Locking it down with tests
If anyone refactors dateToString to use Date objects later, these tests should catch it:
import { describe, it, expect } from "vitest"
import dateToString from "@/utils/dateToString"
describe("dateToString", () => {
it("reformats YYYY-MM-DD to DD/MM/YYYY", () => {
expect(dateToString("2026-02-27")).toBe("27/02/2026")
})
it("returns empty string for falsy input", () => {
expect(dateToString("")).toBe("")
})
it("handles date strings with time components", () => {
expect(dateToString("2026-02-27T23:00:00Z")).toBe("27/02/2026")
expect(dateToString("2026-02-27T00:00:00+01:00")).toBe("27/02/2026")
})
})
The tests above verify correctness, but they won't catch a timezone regression. If someone refactors dateToString to use new Date(), the tests still pass on any machine where the local timezone has a positive UTC offset.
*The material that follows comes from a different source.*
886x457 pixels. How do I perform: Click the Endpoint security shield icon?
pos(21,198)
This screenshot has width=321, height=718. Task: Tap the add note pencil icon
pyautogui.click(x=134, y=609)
They'd only fail in CI if the runner happens to be in a negative-offset timezone.
To actually catch that, the standard way in a Node.js environment like Vitest is to set the TZ environment variable. In modern Node.js versions, you can even switch timezones dynamically between tests:
import { it, expect } from "vitest"
it.each([
{ tz: "America/New_York", expected: "26/02/2026" },
{ tz: "Europe/Rome", expected: "27/02/2026" },
{ tz: "Asia/Tokyo", expected: "27/02/2026" },
] as const)("produces $expected when TZ=$tz", ({ tz, expected }) => {
process.env.TZ = tz
expect(dateToString("2026-02-27")).toBe(expected)
})
(Note: While Node.js 22+ handles process.env.TZ changes dynamically, in older versions the timezone was cached after the first Date was created. If you are on an older stack, you might need to run separate test processes or set the timezone at the very top of the file.)
Why this catches everyone
new Date('2026-02-27') parses as UTC midnight: 2026-02-27T00:00:00.000Z. This is per ECMA-262 §21.4.3.2: date-only strings are interpreted as UTC.
Meanwhile, new Date(2026, 1, 27) creates a date in the local timezone. Two constructors, two different timezone behaviors. I've known this for years and still almost missed it.
The original code was written and tested in Rome. UTC midnight is 1:00 AM in Rome, still on the 27th, so the bug was invisible during development. It only surfaces in negative-UTC timezones, where midnight UTC falls on the previous calendar day. I develop in Rome. Of course I didn't see it.
What I took away
If you're displaying a calendar date, don't put it through Date. Split the string, rearrange, render. But document why. The next developer will look at dateToString and think "why didn't they just use toLocaleDateString?" The comment is part of the answer. The timezone-mock tests are the rest: they show exactly what breaks if someone swaps in new Date().
Timezone bugs are invisible from positive-UTC locations. UTC midnight is still the right calendar day in Western Europe and East Asia. The bug only shows up in the Americas.
Chrome DevTools MCP collapses the debugging loop. The traditional timezone-toggle routine takes minutes of clicking around per cycle. The agent tested four timezones in one console evaluation, then the same simulation verified the fix. The debugging context stayed in one place instead of splitting across browser tabs, terminals, and my head.
Debugged with Chrome DevTools MCP, Vue 3 and Nuxt 4, and a healthy suspicion of new Date().